The mystery organiser behind the Quakebook Project




One of the more intriguing initiatives to emerge from the Great East Japan Earthquake and Tsunami was a book based on the experiences and thoughts of people in Tohoku and elsewhere, expressed on Twitter.  These have been recorded in a unique book.  We interviewed the Japan-based Briton who organised the project, and who prefers to remain anonymous (“Our Man in Abiko”).  The result was as follows:    

1. What brought you to Japan, and why were you living in Abiko when the disaster struck?

My wife is Japanese.  We had been living in the UK, in Derby, and decided to return to Japan in 2007.  Why Abiko? It was half-way between Tokyo and Narita airport, so seemed as good a place as any to start over.  We run a small English school from our home.

2.  What was the inspiration for Quakebook?

The idea really was from watching mashup videos on YouTube.  Particularly memorable was one "Christmas in Japan" by Fatblueman that featured bloggers all around Japan singing a line of his song.  I just thought I wish I could do that with words, and then it just seemed so simple – get everyone to write one page and I'll slap it together (I used to be a sub-editor in local newspapers – so I thought I knew how to do this) and then give the proceeds to charity.  I thought one week would be enough to pull it all together.  What could be simpler?  In the end, over 200 people around the world were involved in the project.  I was running a global publishing operation from my bedroom armed with a word processor and a telephone.  

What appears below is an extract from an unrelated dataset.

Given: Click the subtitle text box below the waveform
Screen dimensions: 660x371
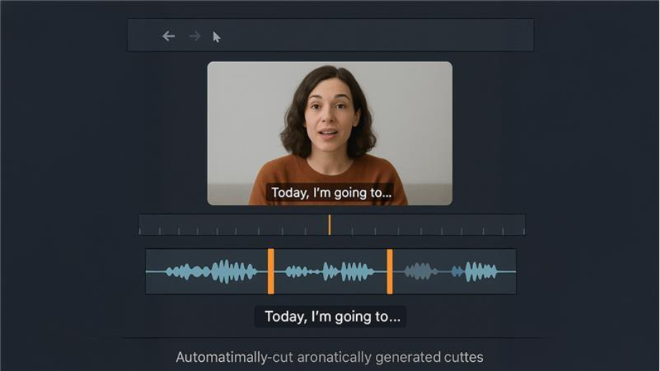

3.  What happens to the proceeds of the book?

I, and the Quakebook team, don't touch a penny.  All the proceeds go directly to the Japan Red Cross from Amazon and our Japanese publisher, Goken.  We have also released a hardback English-only edition, available to order from any shop in the world, and we are working on getting the bilingual Japanese-English edition available as a hardback from any UK bookshop as a pay-on-demand book.  Again, no money crosses my palm, all goes via the printer (Lightning Source) directly to the Japan Red Cross.  So far, we've raised in the order of $50,000.

But to my mind, more important is the spreading of knowledge about exactly what happened on 3/11.  It was an event of enormous historical importance for Japan and for the world, and it needed to be documented.  This is what Quakebook has done. 
4.  Why do you choose to remain anonymous?

I'm just an English teacher on the outskirts of Tokyo.  I have no right or ability to lead the resistance movement to the earthquake, but maybe my online persona, an out-of-work British agent, could rally the troops.  He seemed to be the right man at the right time.  Also, I didn't want anyone to think I was doing this for self-promotion, for my school.  So far, so good.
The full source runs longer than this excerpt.